WHAT IS BEING ASKED -
Rewrite every line of the listing below, requests included, and scale each click coordinate in the answers by 0.8, rounding to whole numbers with halves going up. Leave the numbers in the requests unchanged, and omit the pictures.

┏━━

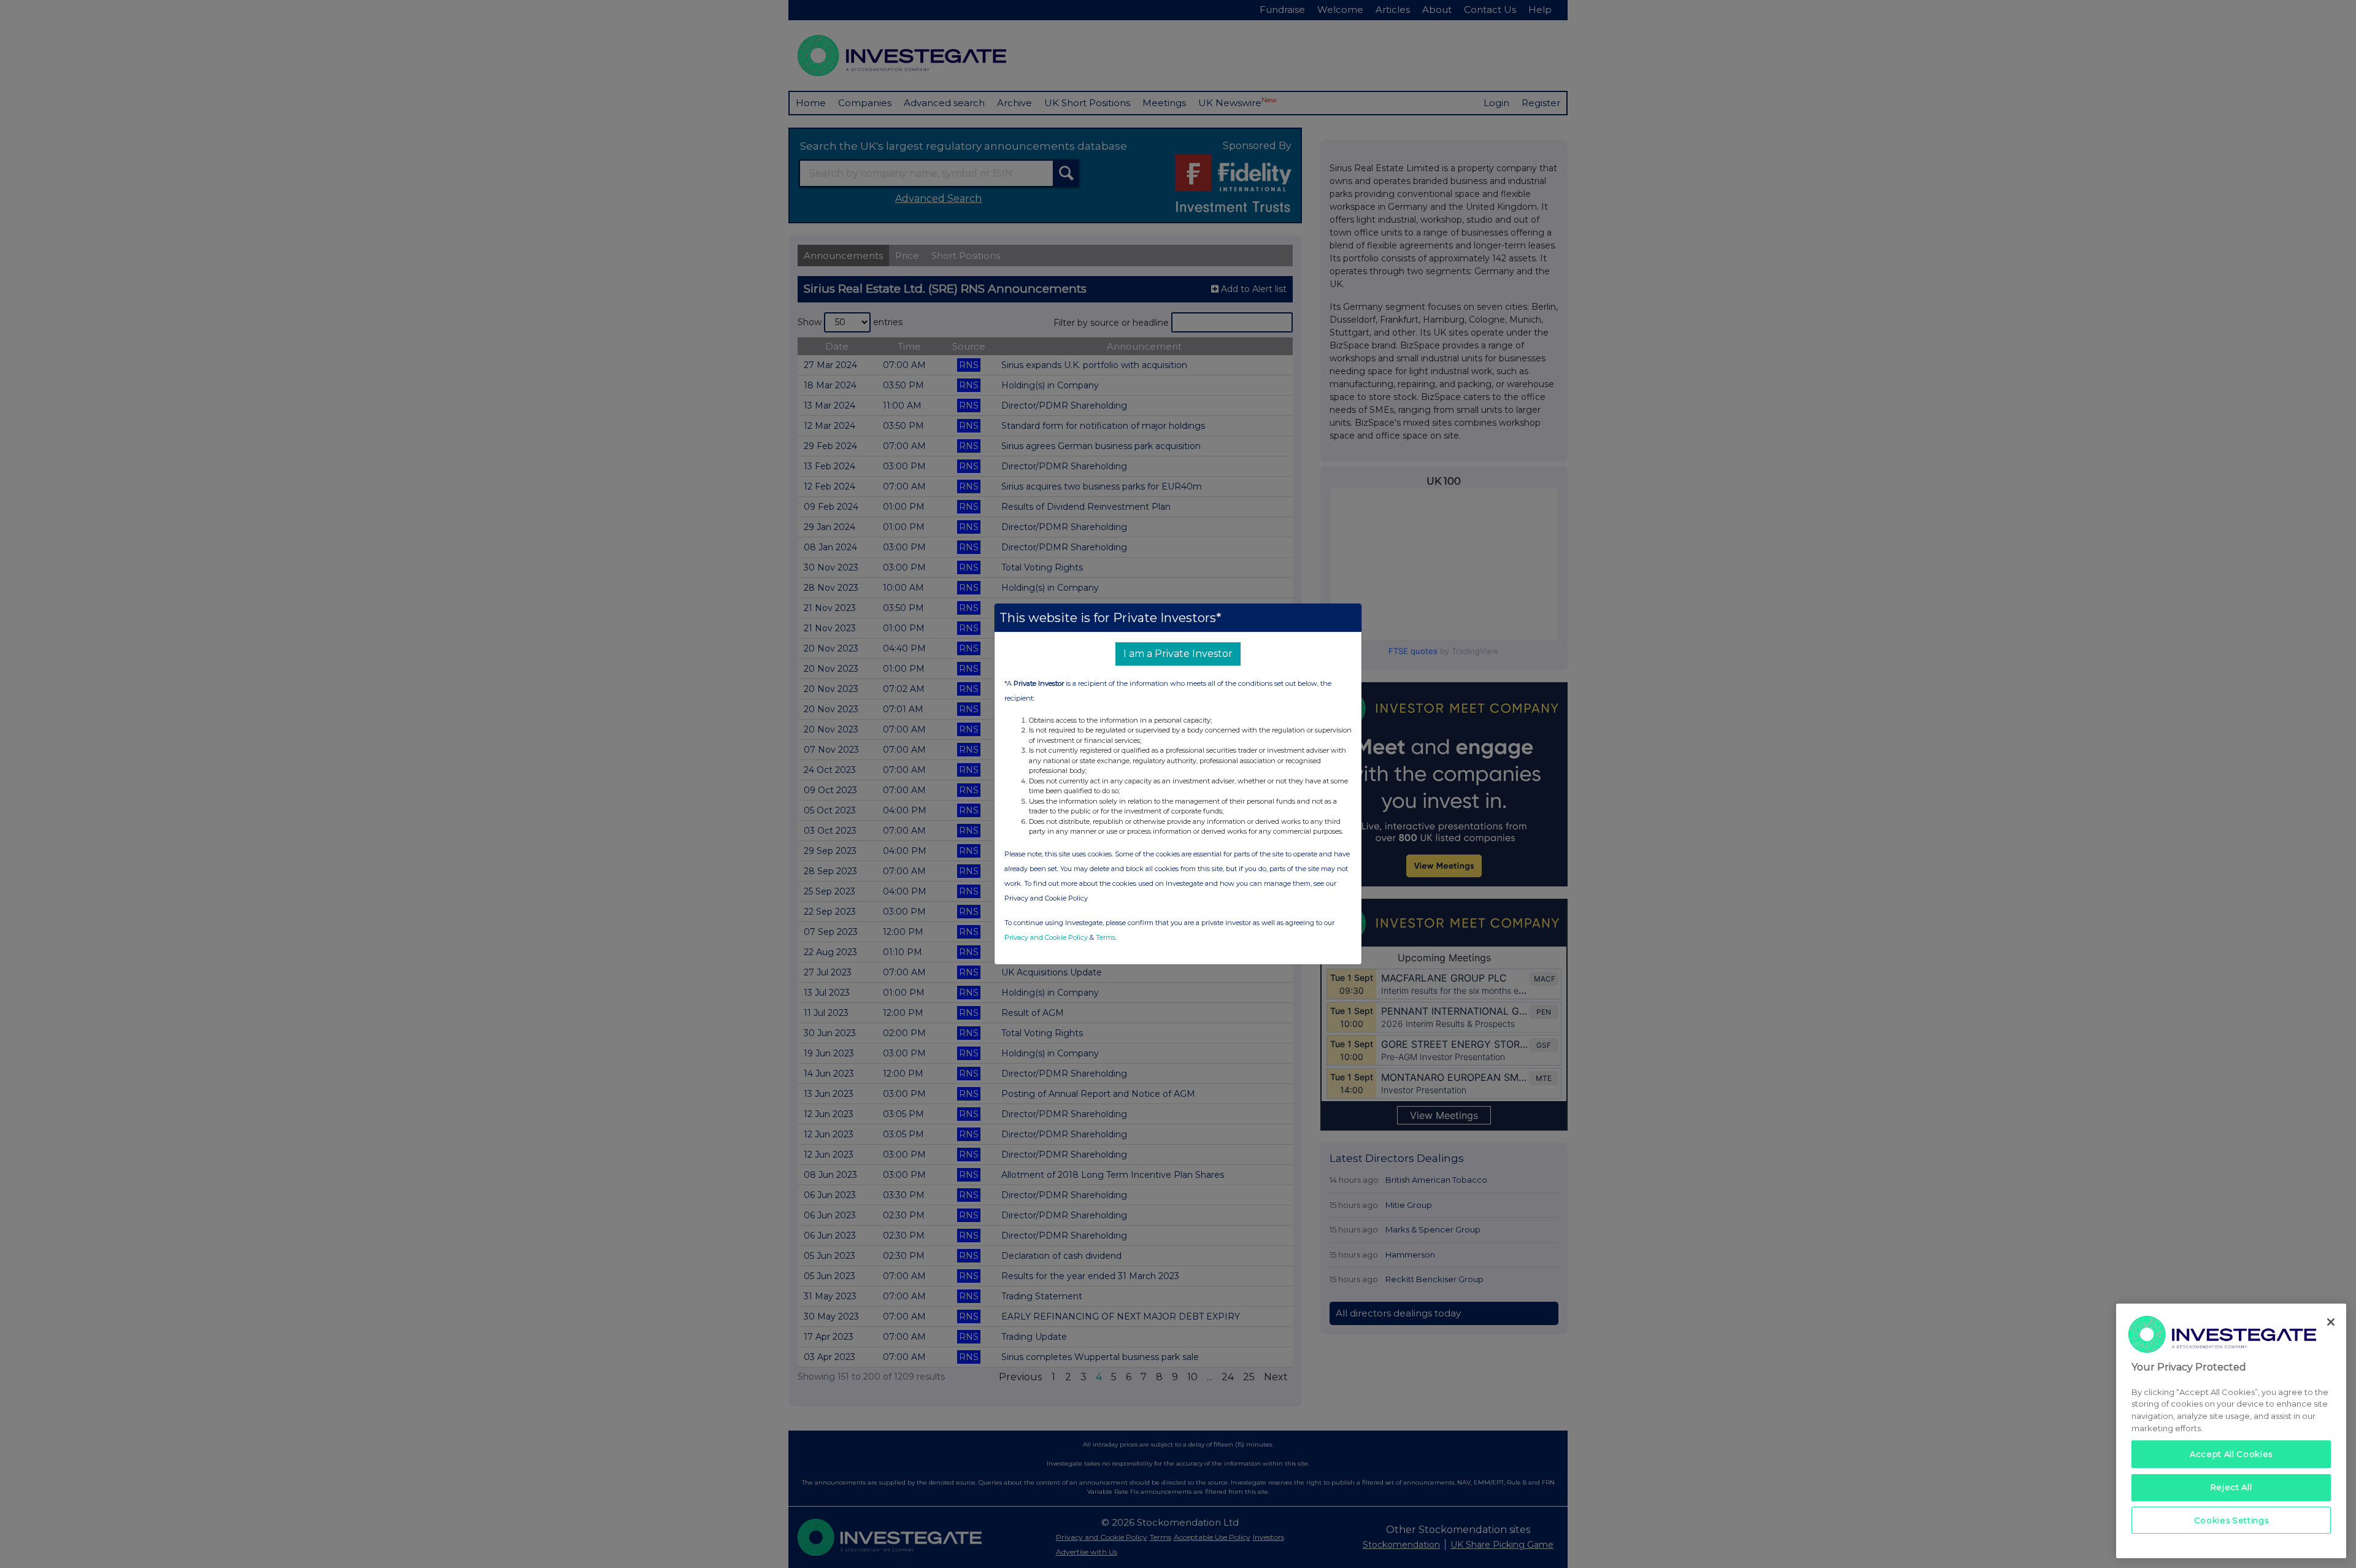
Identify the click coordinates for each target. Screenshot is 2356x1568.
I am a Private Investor (1178, 653)
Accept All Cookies (2231, 1454)
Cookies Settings (2231, 1520)
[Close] (2330, 1322)
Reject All (2231, 1487)
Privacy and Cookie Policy (1046, 937)
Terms (1105, 937)
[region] (2231, 1431)
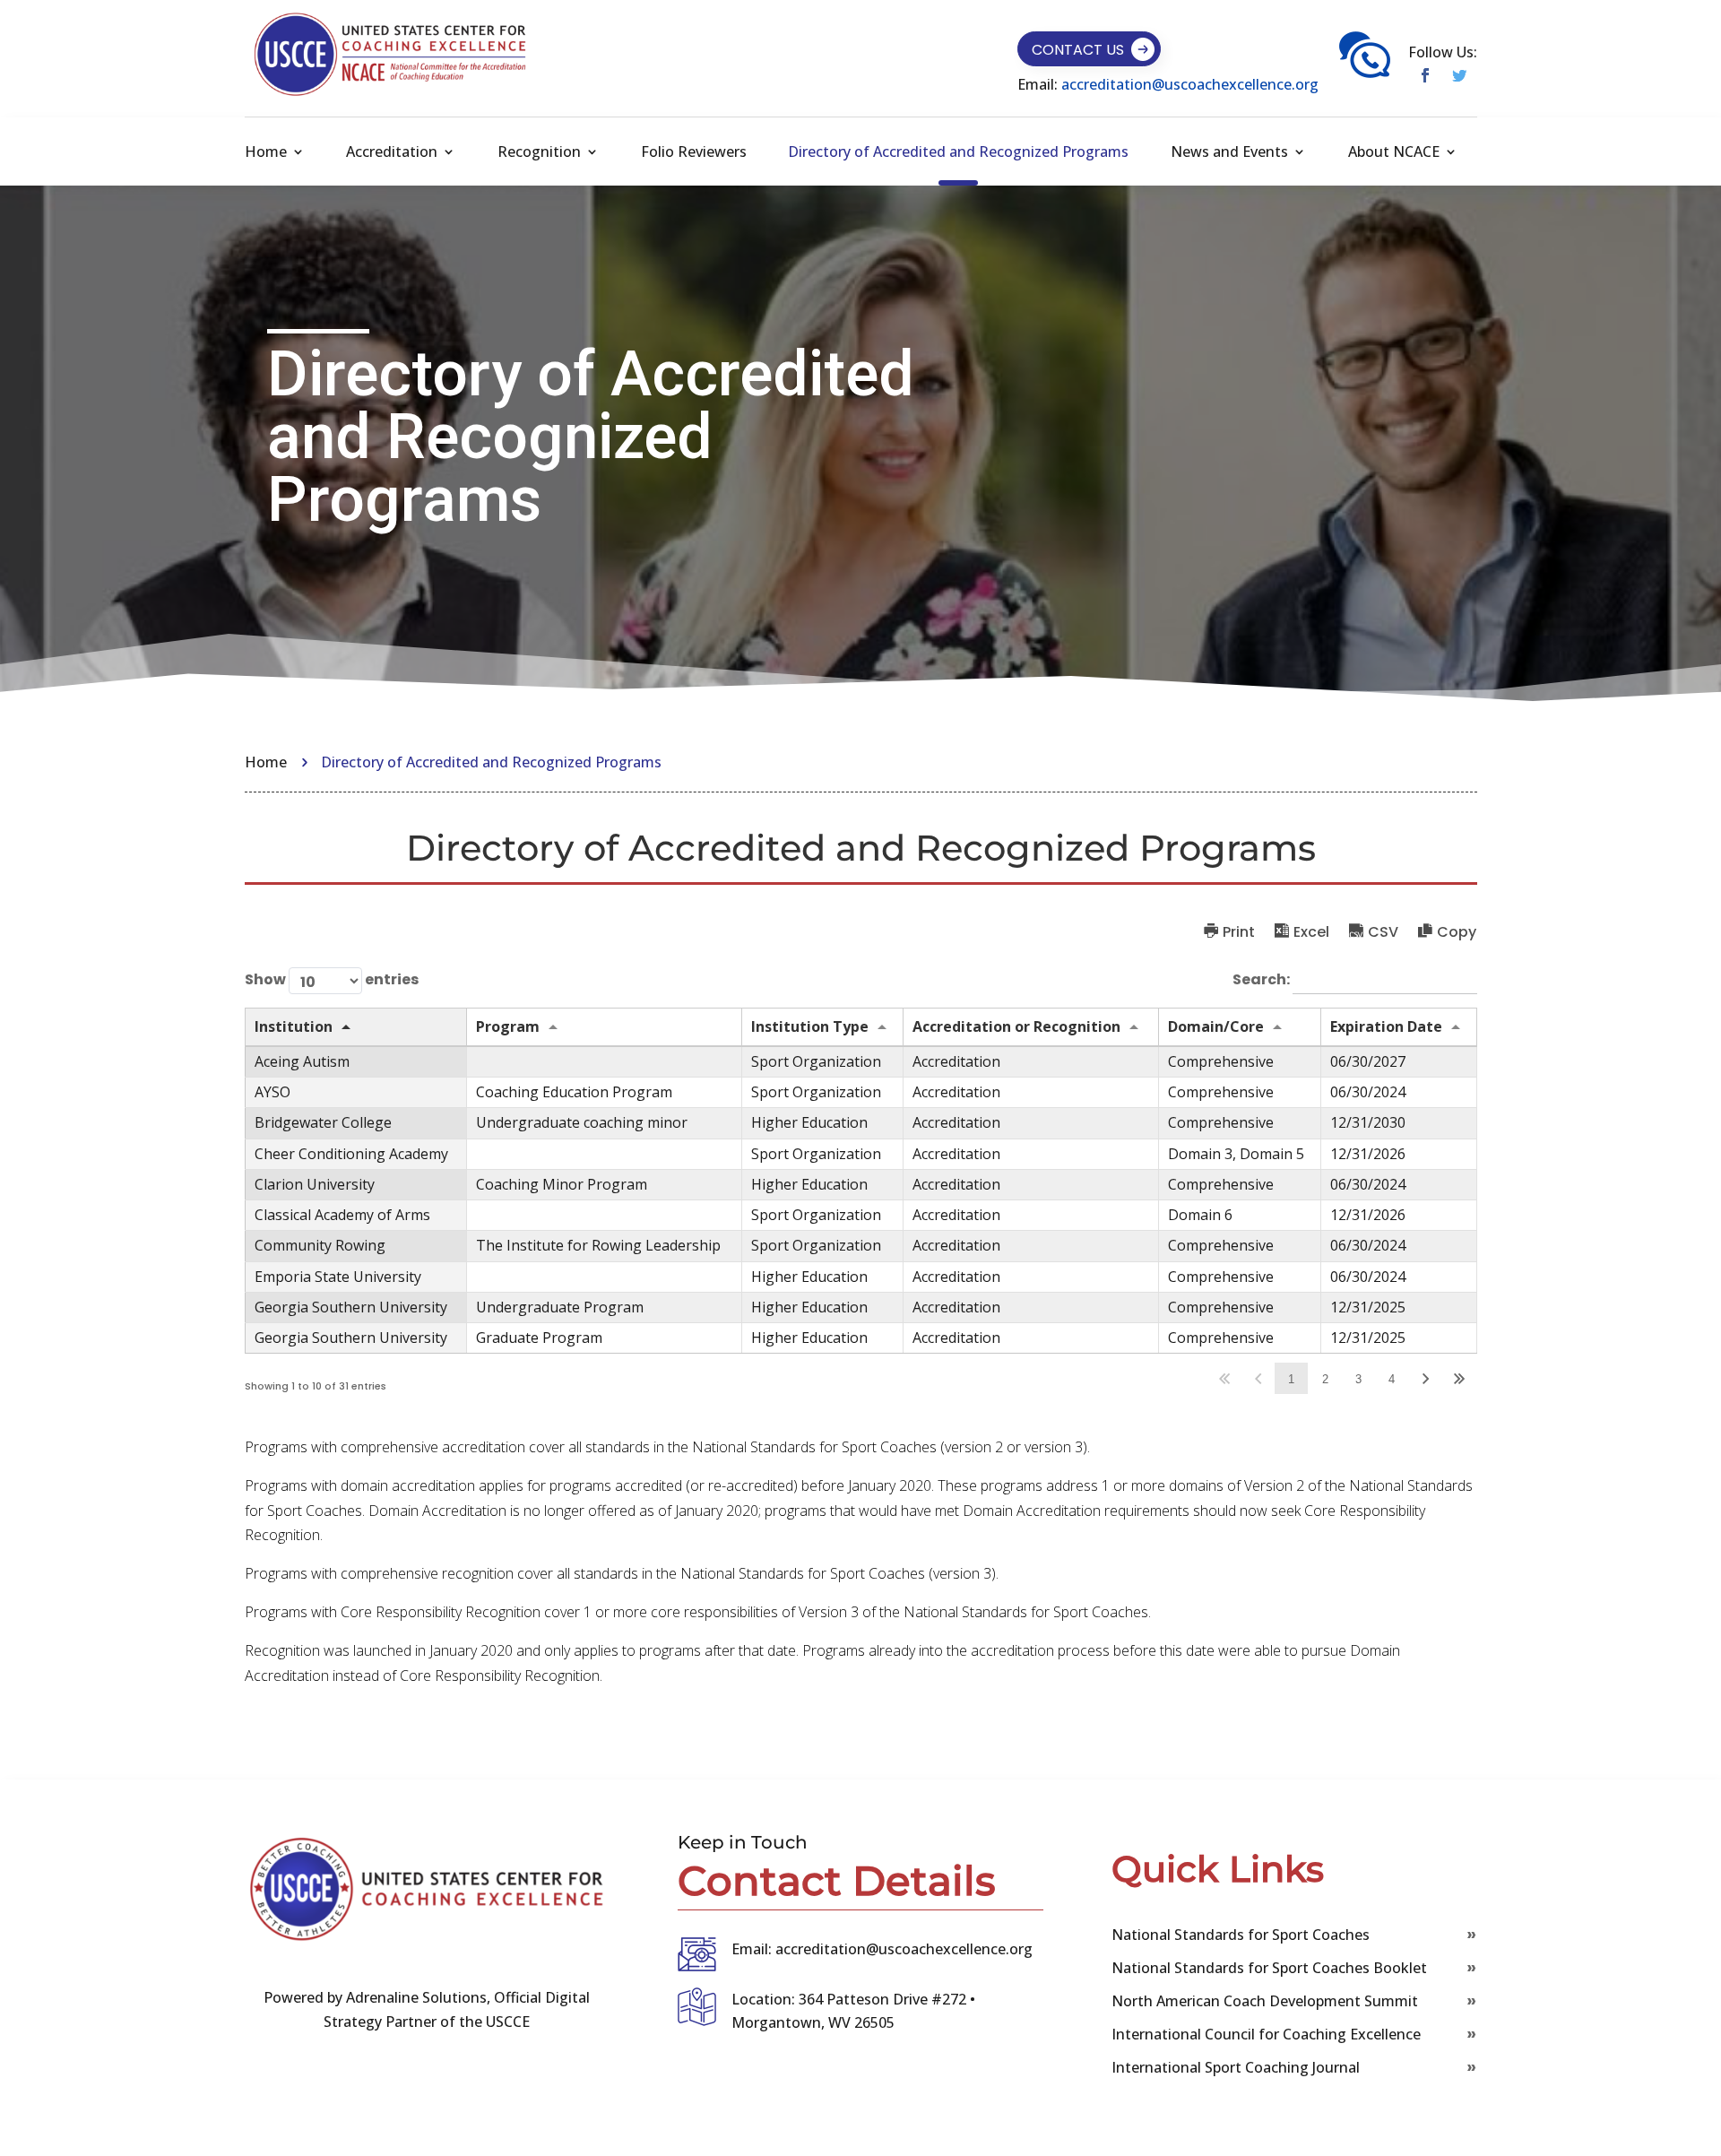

┗━━

PROBLEM SOLUTION -
Identify the click coordinates for each target. Screenshot is 2356x1568.
I am a Private Investor (942, 522)
Accept All Cookies (1785, 1163)
Cookies Settings (1785, 1216)
[Close] (1864, 1058)
Reject All (1785, 1190)
Privacy and Cookie Policy (837, 750)
Terms (884, 750)
[region] (1785, 1145)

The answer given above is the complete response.